_YOUR TASK_
Below is a listing; return it in full, exactly as it appears.

_DATASET CONTENT_
────────────────
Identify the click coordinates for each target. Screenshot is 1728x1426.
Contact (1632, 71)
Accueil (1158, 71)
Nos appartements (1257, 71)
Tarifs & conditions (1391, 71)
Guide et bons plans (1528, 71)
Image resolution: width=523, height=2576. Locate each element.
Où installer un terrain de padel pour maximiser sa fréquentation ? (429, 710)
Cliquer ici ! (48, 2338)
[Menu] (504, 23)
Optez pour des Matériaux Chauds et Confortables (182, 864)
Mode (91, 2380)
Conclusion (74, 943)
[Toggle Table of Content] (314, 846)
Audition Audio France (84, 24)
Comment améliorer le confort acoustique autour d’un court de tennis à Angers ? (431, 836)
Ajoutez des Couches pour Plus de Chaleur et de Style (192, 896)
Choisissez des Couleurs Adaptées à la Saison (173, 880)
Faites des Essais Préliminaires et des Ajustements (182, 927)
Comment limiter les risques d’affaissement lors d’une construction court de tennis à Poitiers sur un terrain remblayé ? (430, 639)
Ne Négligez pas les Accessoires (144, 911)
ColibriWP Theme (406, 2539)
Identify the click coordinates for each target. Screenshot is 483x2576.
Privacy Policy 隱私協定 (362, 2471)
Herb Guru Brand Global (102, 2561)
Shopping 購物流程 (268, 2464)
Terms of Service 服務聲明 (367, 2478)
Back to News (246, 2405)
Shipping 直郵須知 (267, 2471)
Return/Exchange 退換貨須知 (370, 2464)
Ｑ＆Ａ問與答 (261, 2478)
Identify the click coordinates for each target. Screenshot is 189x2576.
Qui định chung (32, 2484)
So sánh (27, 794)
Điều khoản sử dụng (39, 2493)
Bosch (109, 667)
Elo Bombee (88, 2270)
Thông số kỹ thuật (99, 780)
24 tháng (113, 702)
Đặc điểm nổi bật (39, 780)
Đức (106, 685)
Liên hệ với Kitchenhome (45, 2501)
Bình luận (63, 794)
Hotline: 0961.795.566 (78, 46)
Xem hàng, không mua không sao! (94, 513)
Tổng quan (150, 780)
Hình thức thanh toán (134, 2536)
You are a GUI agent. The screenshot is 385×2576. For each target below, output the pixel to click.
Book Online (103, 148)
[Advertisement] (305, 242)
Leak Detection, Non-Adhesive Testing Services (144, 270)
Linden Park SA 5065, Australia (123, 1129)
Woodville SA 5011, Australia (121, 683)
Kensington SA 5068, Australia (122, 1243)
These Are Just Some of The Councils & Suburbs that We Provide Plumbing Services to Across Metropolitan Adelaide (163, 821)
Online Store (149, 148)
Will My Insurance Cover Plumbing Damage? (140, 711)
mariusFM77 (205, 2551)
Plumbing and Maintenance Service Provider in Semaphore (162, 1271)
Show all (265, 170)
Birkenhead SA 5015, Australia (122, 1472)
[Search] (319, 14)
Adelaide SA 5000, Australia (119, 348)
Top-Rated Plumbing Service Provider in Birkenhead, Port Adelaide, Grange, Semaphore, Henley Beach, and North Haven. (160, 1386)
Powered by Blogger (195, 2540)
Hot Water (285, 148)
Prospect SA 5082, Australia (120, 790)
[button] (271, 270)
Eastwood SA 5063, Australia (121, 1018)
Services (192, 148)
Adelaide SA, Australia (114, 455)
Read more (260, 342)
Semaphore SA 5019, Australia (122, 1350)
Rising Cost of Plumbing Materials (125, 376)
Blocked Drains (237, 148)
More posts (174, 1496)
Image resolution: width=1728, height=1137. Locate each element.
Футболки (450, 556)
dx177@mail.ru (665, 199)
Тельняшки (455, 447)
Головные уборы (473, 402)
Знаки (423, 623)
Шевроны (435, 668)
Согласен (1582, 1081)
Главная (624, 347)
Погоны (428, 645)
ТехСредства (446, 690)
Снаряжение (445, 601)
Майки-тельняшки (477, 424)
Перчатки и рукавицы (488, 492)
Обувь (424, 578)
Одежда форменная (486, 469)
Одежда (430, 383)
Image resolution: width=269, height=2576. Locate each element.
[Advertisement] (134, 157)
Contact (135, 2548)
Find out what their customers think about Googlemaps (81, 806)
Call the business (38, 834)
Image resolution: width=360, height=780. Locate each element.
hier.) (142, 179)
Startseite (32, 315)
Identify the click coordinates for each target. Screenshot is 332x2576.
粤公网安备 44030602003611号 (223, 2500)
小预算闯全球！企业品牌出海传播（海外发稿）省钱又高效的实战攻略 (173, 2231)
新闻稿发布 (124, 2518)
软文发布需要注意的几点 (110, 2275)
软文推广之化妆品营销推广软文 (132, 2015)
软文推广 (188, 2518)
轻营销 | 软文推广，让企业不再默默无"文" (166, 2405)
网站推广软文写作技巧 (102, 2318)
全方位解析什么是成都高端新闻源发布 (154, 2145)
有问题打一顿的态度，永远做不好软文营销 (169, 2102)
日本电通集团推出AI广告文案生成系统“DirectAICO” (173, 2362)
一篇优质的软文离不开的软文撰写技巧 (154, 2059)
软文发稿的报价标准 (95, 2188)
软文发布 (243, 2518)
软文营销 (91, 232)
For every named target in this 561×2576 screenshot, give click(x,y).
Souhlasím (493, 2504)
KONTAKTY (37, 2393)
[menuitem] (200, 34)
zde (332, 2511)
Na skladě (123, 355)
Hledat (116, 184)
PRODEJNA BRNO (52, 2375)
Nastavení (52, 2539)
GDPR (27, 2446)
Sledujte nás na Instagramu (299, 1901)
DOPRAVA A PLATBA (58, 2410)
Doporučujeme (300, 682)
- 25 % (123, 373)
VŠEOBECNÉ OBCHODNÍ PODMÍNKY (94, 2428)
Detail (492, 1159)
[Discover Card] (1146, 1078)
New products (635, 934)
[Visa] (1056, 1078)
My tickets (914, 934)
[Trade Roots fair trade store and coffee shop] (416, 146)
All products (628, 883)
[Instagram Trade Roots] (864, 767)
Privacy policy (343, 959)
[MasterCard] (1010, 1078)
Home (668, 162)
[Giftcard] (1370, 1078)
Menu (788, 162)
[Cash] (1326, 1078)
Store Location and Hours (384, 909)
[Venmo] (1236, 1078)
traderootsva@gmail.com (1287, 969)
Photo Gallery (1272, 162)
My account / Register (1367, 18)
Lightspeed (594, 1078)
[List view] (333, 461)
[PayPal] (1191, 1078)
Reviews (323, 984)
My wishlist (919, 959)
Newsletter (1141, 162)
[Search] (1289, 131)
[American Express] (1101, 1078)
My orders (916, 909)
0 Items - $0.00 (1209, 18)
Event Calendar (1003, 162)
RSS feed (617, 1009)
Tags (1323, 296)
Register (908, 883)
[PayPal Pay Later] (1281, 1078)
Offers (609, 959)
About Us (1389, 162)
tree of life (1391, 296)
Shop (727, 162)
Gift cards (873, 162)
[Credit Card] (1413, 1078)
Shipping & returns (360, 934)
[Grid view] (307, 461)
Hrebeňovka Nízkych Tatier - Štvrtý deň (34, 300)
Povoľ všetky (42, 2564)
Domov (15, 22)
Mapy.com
────────────────
_OUTPUT OF THE TASK_
Identify the click coordinates for each target. Screenshot is 1728x1426.
Contact (1632, 71)
Accueil (1158, 71)
Nos appartements (1257, 71)
Tarifs & conditions (1391, 71)
Guide et bons plans (1528, 71)
Image resolution: width=523, height=2576. Locate each element.
Où installer un terrain de padel pour maximiser sa fréquentation ? (429, 710)
Cliquer ici ! (48, 2338)
[Menu] (504, 23)
Optez pour des Matériaux Chauds et Confortables (182, 864)
Mode (91, 2380)
Conclusion (74, 943)
[Toggle Table of Content] (314, 846)
Audition Audio France (84, 24)
Comment améliorer le confort acoustique autour d’un court de tennis à Angers ? (431, 836)
Ajoutez des Couches pour Plus de Chaleur et de Style (192, 896)
Choisissez des Couleurs Adaptées à la Saison (173, 880)
Faites des Essais Préliminaires et des Ajustements (182, 927)
Comment limiter les risques d’affaissement lors d’une construction court de tennis à Poitiers sur un terrain remblayé ? (430, 639)
Ne Négligez pas les Accessoires (144, 911)
ColibriWP Theme (406, 2539)
Identify the click coordinates for each target. Screenshot is 483x2576.
Privacy Policy 隱私協定 (362, 2471)
Herb Guru Brand Global (102, 2561)
Shopping 購物流程 (268, 2464)
Terms of Service 服務聲明 (367, 2478)
Back to News (246, 2405)
Shipping 直郵須知 (267, 2471)
Return/Exchange 退換貨須知 (370, 2464)
Ｑ＆Ａ問與答 (261, 2478)
Identify the click coordinates for each target. Screenshot is 189x2576.
Qui định chung (32, 2484)
So sánh (27, 794)
Điều khoản sử dụng (39, 2493)
Bosch (109, 667)
Elo Bombee (88, 2270)
Thông số kỹ thuật (99, 780)
24 tháng (113, 702)
Đặc điểm nổi bật (39, 780)
Đức (106, 685)
Liên hệ với Kitchenhome (45, 2501)
Bình luận (63, 794)
Hotline: 0961.795.566 (78, 46)
Xem hàng, không mua không sao! (94, 513)
Tổng quan (150, 780)
Hình thức thanh toán (134, 2536)
You are a GUI agent. The screenshot is 385×2576. For each target below, output the pixel to click.
Book Online (103, 148)
[Advertisement] (305, 242)
Leak Detection, Non-Adhesive Testing Services (144, 270)
Linden Park SA 5065, Australia (123, 1129)
Woodville SA 5011, Australia (121, 683)
Kensington SA 5068, Australia (122, 1243)
These Are Just Some of The Councils & Suburbs that We Provide Plumbing Services to Across Metropolitan Adelaide (163, 821)
Online Store (149, 148)
Will My Insurance Cover Plumbing Damage? (140, 711)
mariusFM77 (205, 2551)
Plumbing and Maintenance Service Provider in Semaphore (162, 1271)
Show all (265, 170)
Birkenhead SA 5015, Australia (122, 1472)
[Search] (319, 14)
Adelaide SA 5000, Australia (119, 348)
Top-Rated Plumbing Service Provider in Birkenhead, Port Adelaide, Grange, Semaphore, Henley Beach, and North Haven. (160, 1386)
Powered by Blogger (195, 2540)
Hot Water (285, 148)
Prospect SA 5082, Australia (120, 790)
[button] (271, 270)
Eastwood SA 5063, Australia (121, 1018)
Services (192, 148)
Adelaide SA, Australia (114, 455)
Read more (260, 342)
Semaphore SA 5019, Australia (122, 1350)
Rising Cost of Plumbing Materials (125, 376)
Blocked Drains (237, 148)
More posts (174, 1496)
Image resolution: width=1728, height=1137. Locate each element.
Футболки (450, 556)
dx177@mail.ru (665, 199)
Тельняшки (455, 447)
Головные уборы (473, 402)
Знаки (423, 623)
Шевроны (435, 668)
Согласен (1582, 1081)
Главная (624, 347)
Погоны (428, 645)
ТехСредства (446, 690)
Снаряжение (445, 601)
Майки-тельняшки (477, 424)
Перчатки и рукавицы (488, 492)
Обувь (424, 578)
Одежда форменная (486, 469)
Одежда (430, 383)
Image resolution: width=269, height=2576. Locate each element.
[Advertisement] (134, 157)
Contact (135, 2548)
Find out what their customers think about Googlemaps (81, 806)
Call the business (38, 834)
Image resolution: width=360, height=780. Locate each element.
hier.) (142, 179)
Startseite (32, 315)
Identify the click coordinates for each target. Screenshot is 332x2576.
粤公网安备 44030602003611号 (223, 2500)
小预算闯全球！企业品牌出海传播（海外发稿）省钱又高效的实战攻略 (173, 2231)
新闻稿发布 (124, 2518)
软文发布需要注意的几点 (110, 2275)
软文推广之化妆品营销推广软文 (132, 2015)
软文推广 (188, 2518)
轻营销 | 软文推广，让企业不再默默无"文" (166, 2405)
网站推广软文写作技巧 (102, 2318)
全方位解析什么是成都高端新闻源发布 (154, 2145)
有问题打一顿的态度，永远做不好软文营销 (169, 2102)
日本电通集团推出AI广告文案生成系统“DirectAICO” (173, 2362)
一篇优质的软文离不开的软文撰写技巧 (154, 2059)
软文发稿的报价标准 (95, 2188)
软文发布 (243, 2518)
软文营销 (91, 232)
For every named target in this 561×2576 screenshot, give click(x,y).
Souhlasím (493, 2504)
KONTAKTY (37, 2393)
[menuitem] (200, 34)
zde (332, 2511)
Na skladě (123, 355)
Hledat (116, 184)
PRODEJNA BRNO (52, 2375)
Nastavení (52, 2539)
GDPR (27, 2446)
Sledujte nás na Instagramu (299, 1901)
DOPRAVA A PLATBA (58, 2410)
Doporučujeme (300, 682)
- 25 % (123, 373)
VŠEOBECNÉ OBCHODNÍ PODMÍNKY (94, 2428)
Detail (492, 1159)
[Discover Card] (1146, 1078)
New products (635, 934)
[Visa] (1056, 1078)
My tickets (914, 934)
[Trade Roots fair trade store and coffee shop] (416, 146)
All products (628, 883)
[Instagram Trade Roots] (864, 767)
Privacy policy (343, 959)
[MasterCard] (1010, 1078)
Home (668, 162)
[Giftcard] (1370, 1078)
Menu (788, 162)
[Cash] (1326, 1078)
Store Location and Hours (384, 909)
[Venmo] (1236, 1078)
traderootsva@gmail.com (1287, 969)
Photo Gallery (1272, 162)
My account / Register (1367, 18)
Lightspeed (594, 1078)
[List view] (333, 461)
[PayPal] (1191, 1078)
Reviews (323, 984)
My wishlist (919, 959)
Newsletter (1141, 162)
[Search] (1289, 131)
[American Express] (1101, 1078)
My orders (916, 909)
0 Items - $0.00 (1209, 18)
Event Calendar (1003, 162)
RSS feed (617, 1009)
Tags (1323, 296)
Register (908, 883)
[PayPal Pay Later] (1281, 1078)
Offers (609, 959)
About Us (1389, 162)
tree of life (1391, 296)
Shop (727, 162)
Gift cards (873, 162)
[Credit Card] (1413, 1078)
Shipping & returns (360, 934)
[Grid view] (307, 461)
Hrebeňovka Nízkych Tatier - Štvrtý deň (34, 300)
Povoľ všetky (42, 2564)
Domov (15, 22)
Mapy.com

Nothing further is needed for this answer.